標題: 影像隱藏、驗證與修復之研究
A Study on Image Hiding, Authentication, and Recovery
作者: 張御傑
林志青
Lin, Ja-Chen
資訊科學與工程研究所
關鍵字: 資料隱藏;影像驗證;影像修復;Data hiding;Image authentication;Image recovery
公開日期: 2008
摘要: 本論文提出了數種在網路或儲存系統上保護重要或隱私的影像之方法。在保護機密影像或資料方面,我們提出兩個資料隱藏的方法來隱匿隱藏之資料。在傳輸影像前,人們常將影像先進行壓縮以減少接收端的等待時間。有鑑於此,我們所提出的第一種方法是利用搜尋順序編碼法,將機密資料藏於利用向量量化壓縮法所產生的索引檔中,不僅不會對索引檔產生任何的失真,而且接收端在解壓縮的同時亦可以獲得所藏匿的機密資料。為了要隱匿更大的機密影像,第二種方法則是利用改良式搜尋順序編碼法(一種利用周圍像素值常有高度相似性的關係的編碼法)對機密影像進行編碼,並提供一個可調整的門檻值來控制抽取出的影像品質。在嵌入步驟中,利用周圍像素的變異數來決定掩護影像上每個像素的隱藏量,並搭配模運算將上述的MSOC碼嵌入。從實驗結果得知,所產生的偽裝影像與抽取出的影像的視覺品質,與一些已發表的方法相比具有競爭性。 在保護重要影像方面,我們設計兩種具有不同修復能力的影像驗證系統。
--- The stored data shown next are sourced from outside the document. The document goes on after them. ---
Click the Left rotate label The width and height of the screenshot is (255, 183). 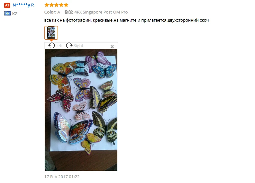[x=59, y=45]
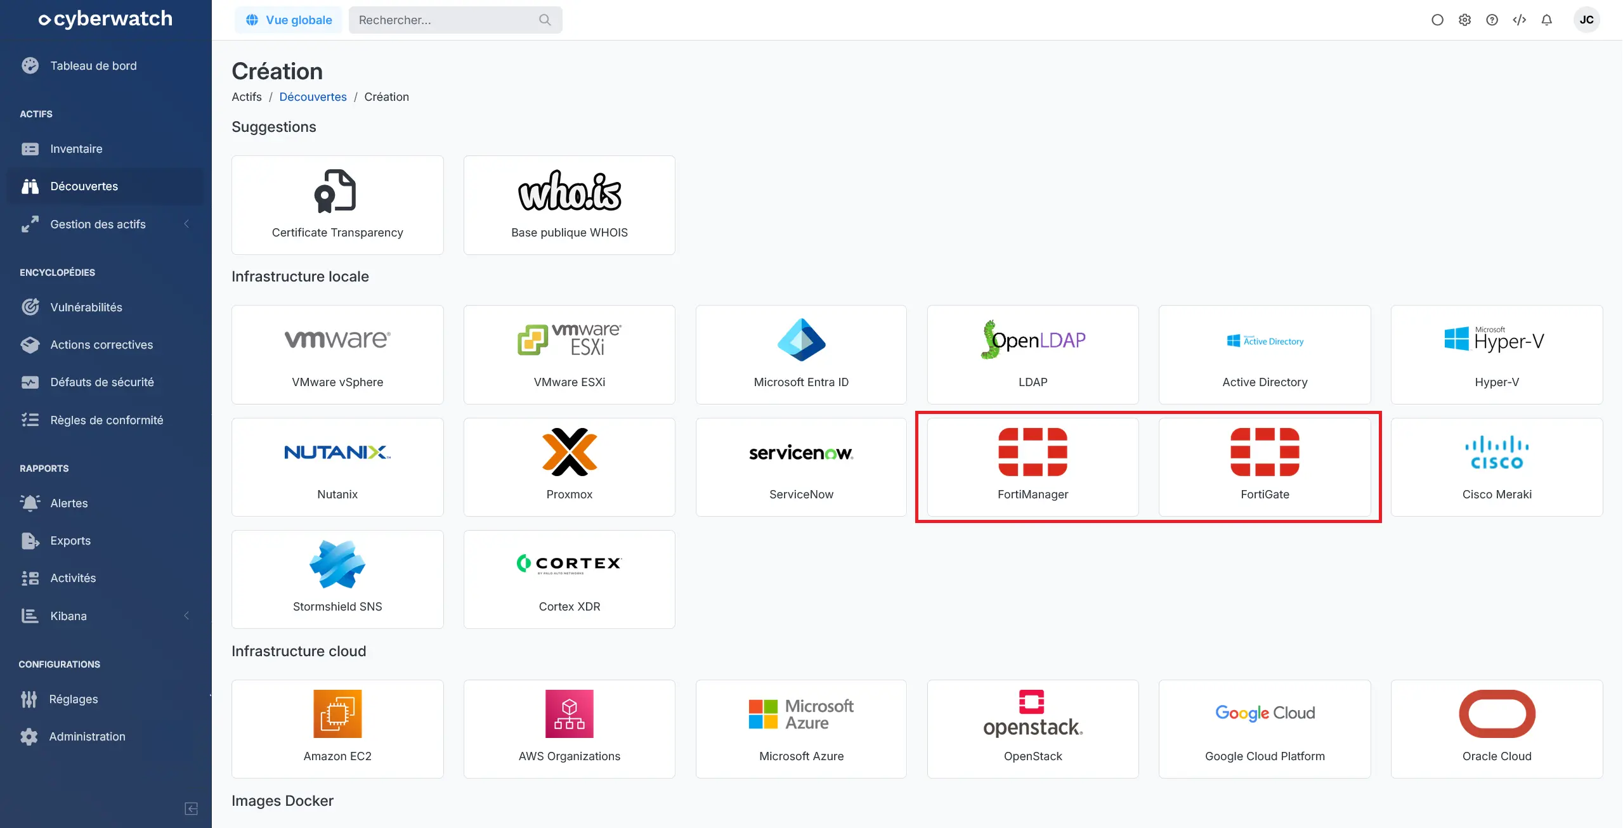
Task: Click the search magnifier icon
Action: click(x=545, y=20)
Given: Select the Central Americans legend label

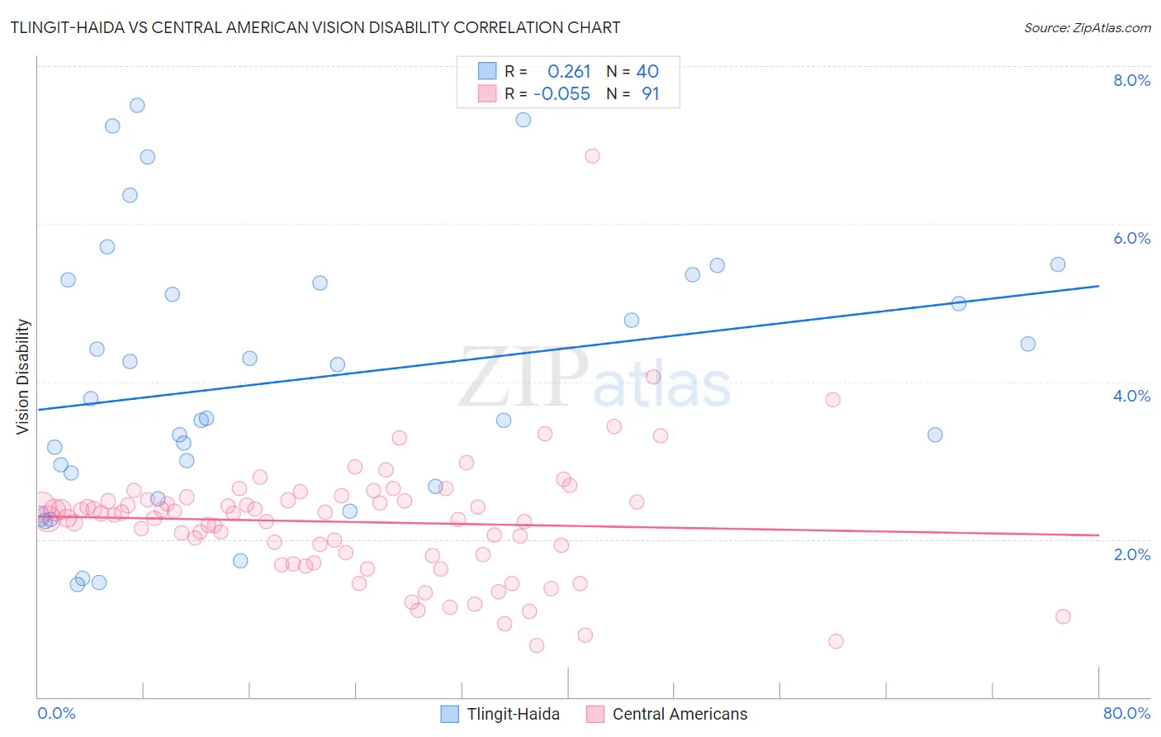Looking at the screenshot, I should [680, 714].
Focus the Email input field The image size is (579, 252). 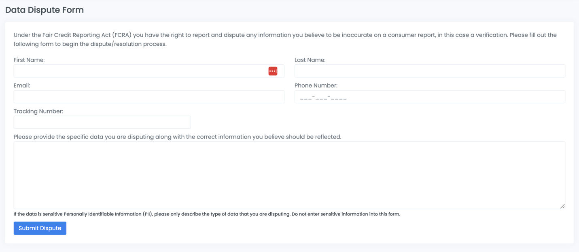tap(121, 96)
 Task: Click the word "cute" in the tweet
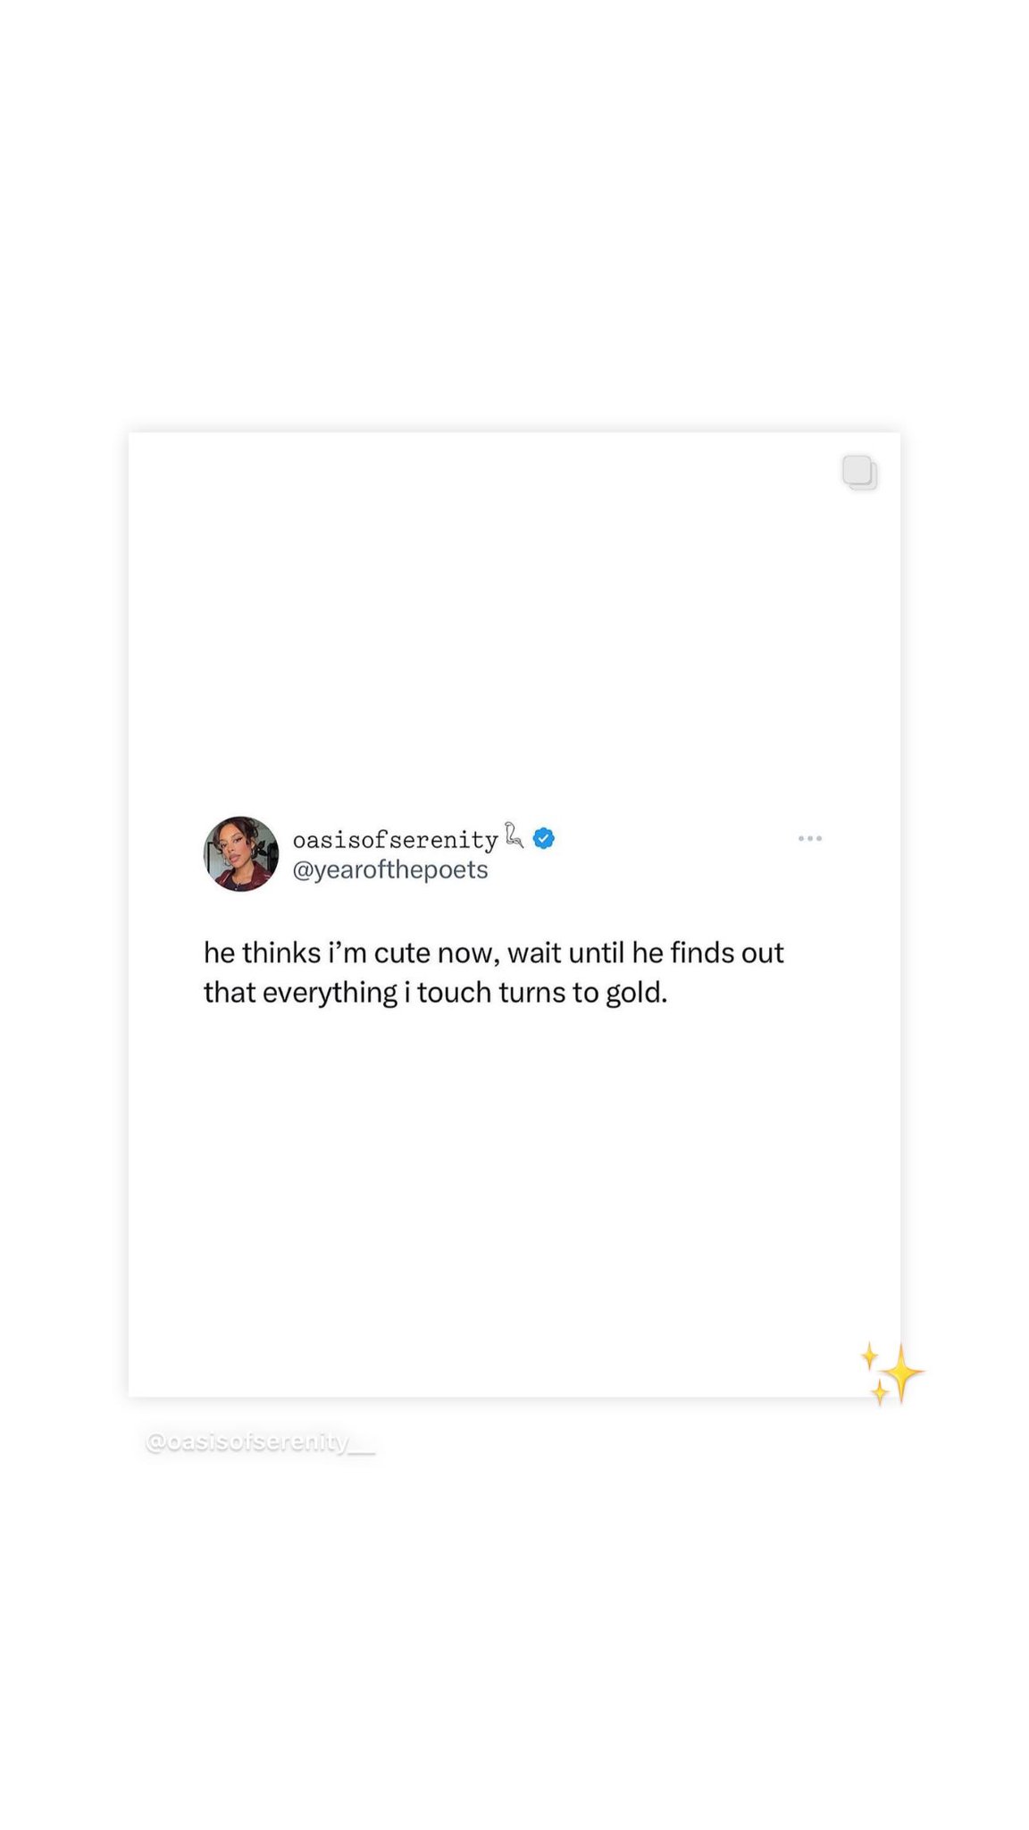(402, 953)
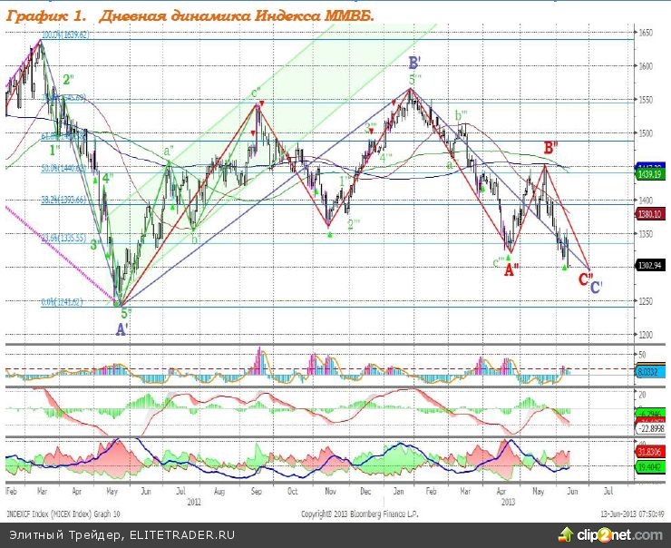Click the blue A' bottom label
The width and height of the screenshot is (671, 548).
coord(122,328)
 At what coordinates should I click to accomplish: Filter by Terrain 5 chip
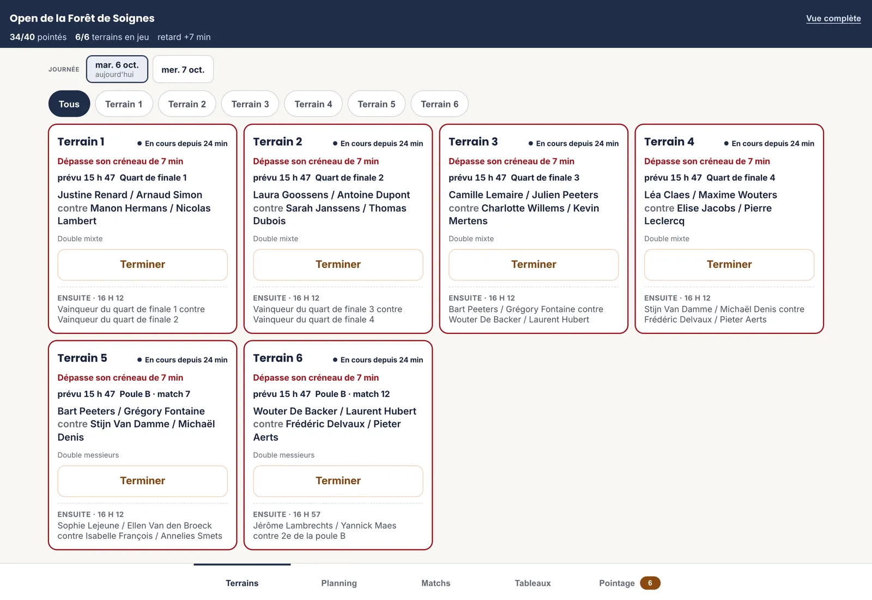click(377, 104)
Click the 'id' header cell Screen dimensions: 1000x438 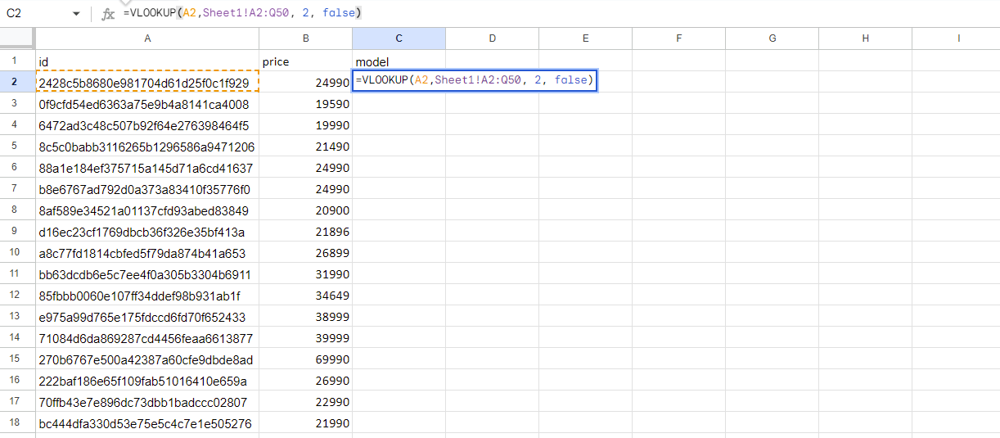tap(147, 61)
第一種是應用於保護單張重要影像。我們利用某些相關於影像區塊的性質產生驗證資料,並嵌入影像區塊中,可用來檢測影像的完整性。同時,我們利用向量量化編碼產生關於影像的修復資料,並搭配(r, n)門檻式分享方法,分散地藏到影像本身中。使得影像本身除了能偵測是否遭到惡意的竄改之外,還具有自我修復被破壞區域的能力。第二種是應用於多張影像傳輸或分散式儲存時,可能會有因網路或儲存系統不穩定而導致某些影像遺失的情形。為了解決這個問題,我們提出了一個具有交互修復能力的影像驗證系統,亦即設計一套雙層式分享機制來保存所有影像的修復資訊,使得影像本身除了原有的驗證功能之外,還能藉由其它倖存的影像互相合作,來修復那些遺失影像。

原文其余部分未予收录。